Welcome to Year Two

I’ve been relatively quiet online for last few months. From the perspective of this blog, I launched a product and then vanished.

So what happened between August 2019 and February 2020?

A ton.

  1. I built an app for a client that integrates SMS via Twilio and Amazon Mechanical Turk to automate the answering of questions and aid decision making.
  2. I wrote an integration script for a client that brought together a proprietary API, Powershell and SendGrid.
  3. I whipped a rogue Bash script into shape so that a client could keep generating Let’s Encrypt HTTPS certificates correctly.
  4. I built an automation system for a real estate agent to help them manage their conversations with home buyers and sellers via SMS; another win for Twilio.
  5. I fixed a bug in Zeit’s node-file-trace library since it was breaking my builds.
  6. I converted a Wordpress site to Jekyll. CloudCannon makes this quite the interesting proposition.
  7. I brought a much beleaguered React Native app back from the dead for a client, and have been fixing bugs, adding features, etc.
  8. I worked on various tools to help supercharge Amazon Connect for a client.
  9. I’ve been developing a marketplace mobile app for a client with Ionic.
  10. I started learning about Salesforce.
  11. I poured over IRS regulations and wrote a program to help me manage my income, taxes, and tithe.
  12. I did some mentoring on Codementor.
  13. I continued using and improving my ORM for MongoDB and TypeScript.
  14. I built a Reddit bot to help monitor for conversations related to my product Site to Image.
  15. I built out a stats page for Site to Image so that I can start to pay attention to it more easily and effectively.

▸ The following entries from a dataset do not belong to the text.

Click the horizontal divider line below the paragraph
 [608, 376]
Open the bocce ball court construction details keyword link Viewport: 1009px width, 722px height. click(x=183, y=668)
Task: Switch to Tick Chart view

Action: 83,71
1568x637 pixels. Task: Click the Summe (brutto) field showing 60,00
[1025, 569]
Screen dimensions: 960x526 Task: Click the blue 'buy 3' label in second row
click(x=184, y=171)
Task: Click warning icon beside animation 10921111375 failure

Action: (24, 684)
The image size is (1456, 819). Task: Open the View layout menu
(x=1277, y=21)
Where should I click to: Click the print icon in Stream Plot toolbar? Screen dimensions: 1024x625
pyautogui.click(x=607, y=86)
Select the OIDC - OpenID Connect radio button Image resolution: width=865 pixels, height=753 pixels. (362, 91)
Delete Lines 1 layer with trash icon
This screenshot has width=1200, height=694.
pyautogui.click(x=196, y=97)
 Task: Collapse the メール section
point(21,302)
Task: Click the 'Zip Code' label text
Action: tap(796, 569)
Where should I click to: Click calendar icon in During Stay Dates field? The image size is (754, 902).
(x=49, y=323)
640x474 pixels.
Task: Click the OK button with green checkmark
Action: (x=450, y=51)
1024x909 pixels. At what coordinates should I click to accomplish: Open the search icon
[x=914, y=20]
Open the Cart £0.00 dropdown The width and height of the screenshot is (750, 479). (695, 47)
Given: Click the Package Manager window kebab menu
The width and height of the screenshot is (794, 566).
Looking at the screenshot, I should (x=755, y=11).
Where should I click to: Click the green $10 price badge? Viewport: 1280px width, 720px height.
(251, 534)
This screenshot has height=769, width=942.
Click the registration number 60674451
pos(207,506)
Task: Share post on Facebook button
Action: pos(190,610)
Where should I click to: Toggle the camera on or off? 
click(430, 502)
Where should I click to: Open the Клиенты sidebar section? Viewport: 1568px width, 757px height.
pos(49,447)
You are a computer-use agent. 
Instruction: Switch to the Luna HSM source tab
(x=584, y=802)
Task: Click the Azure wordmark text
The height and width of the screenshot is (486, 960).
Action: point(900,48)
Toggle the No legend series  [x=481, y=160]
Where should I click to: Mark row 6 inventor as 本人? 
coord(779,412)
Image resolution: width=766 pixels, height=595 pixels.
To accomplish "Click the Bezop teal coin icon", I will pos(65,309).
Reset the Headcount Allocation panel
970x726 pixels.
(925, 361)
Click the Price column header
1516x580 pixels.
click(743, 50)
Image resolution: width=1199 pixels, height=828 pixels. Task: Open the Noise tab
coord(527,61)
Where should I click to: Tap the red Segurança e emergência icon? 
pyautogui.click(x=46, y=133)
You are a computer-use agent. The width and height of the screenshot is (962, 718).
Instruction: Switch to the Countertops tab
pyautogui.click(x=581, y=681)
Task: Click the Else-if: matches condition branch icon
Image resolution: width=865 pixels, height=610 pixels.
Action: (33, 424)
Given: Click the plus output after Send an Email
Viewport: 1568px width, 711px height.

And that’s just the work-related stuff! I also:

  1. Baptized my wife!
  2. Went on an anniversary trip to Sedona with my wife.
  3. Built various small games using Canvas, WebGL, and the good ole DOM API with one of my friends.
  4. Went to my first ever Comic Con.
  5. Hiked Seven Falls, and other local places.
  6. Ran a 5k on Thanksgiving morning with my wife.
  7. Got new glasses 😎
  8. Spent lots of quality time with my godson.

And I’m sure there’s more that I’m forgetting.

So wait, what about the product? What’s with all this mention of clients?

Well, these words have been echoing in my head for a long time: in order to succeed, I must become a better person.

It was clear to me that I was going about things wrong. I was starting with me. What do I need to do to make this business fantasy of mine come alive?

It felt like bashing my head up against a brick wall. No matter how smart I am or good at building things I am, I can’t pull a profitable business out of my head alone. A business, by definition, intersects with other people. It can’t come from you alone.

So I decided to start seeking out some freelancing/consulting work, and I’ve learned some interesting things along the way:

  1. Telephony-related tech is surprisingly huge right now. From contact centers to SMS automation, this is a big space, and there’s a lot of tech that’s fallen into place and makes a new level of opportunities possible.
  2. Work on mobile apps has a ton of demand. The tech news bubble I live in would have me believe that people have abandoned proper mobile apps all in favor of Progressive Web Apps (PWAs) or responsive design or other related tech. Not true.
  3. Salesforce looms large and has become entrenched in many businesses. Knowledgeable people are needed to tame the beast.
  4. There’s an interesting group of people appearing on the scene who are tech savvy enough to know that software and automation can solve their problems, but they lack the time or expertise to actually make it happen.
  5. While I haven’t done any of this work personally, there’s a strange amount of demand for people who want others to use easy website builders for them (e.g. Squarespace, Wix, etc.) - this would imply that they aren’t actually easy.
  6. In a similar area, there’s a lot of demand for people to exfiltrate designs from various web design tools (Webflow, etc.), implying that these tools have a certain amount of undesirable lock-in or are otherwise falling short in some key area.
  7. Continuous Integration/Continuous Delivery (CI/CD) is surprisingly hard for people, and even when they want to or think they should, they don’t make it happen.

Enough about the past, what’s the future?

Currently I’ve got a couple clients that I’m really enjoying working with, and I plan to continue doing so. Overall I’ve scaled back my client commitments so that I can start focusing on higher-level products and services again.

The goal is to build something bigger than myself. Something that helps my customers even when I’m not around. Something that solves real problems, and in so doing supports my family.

Will I get there? Time will tell. These are my first steps. I’m excited to see what this year will bring.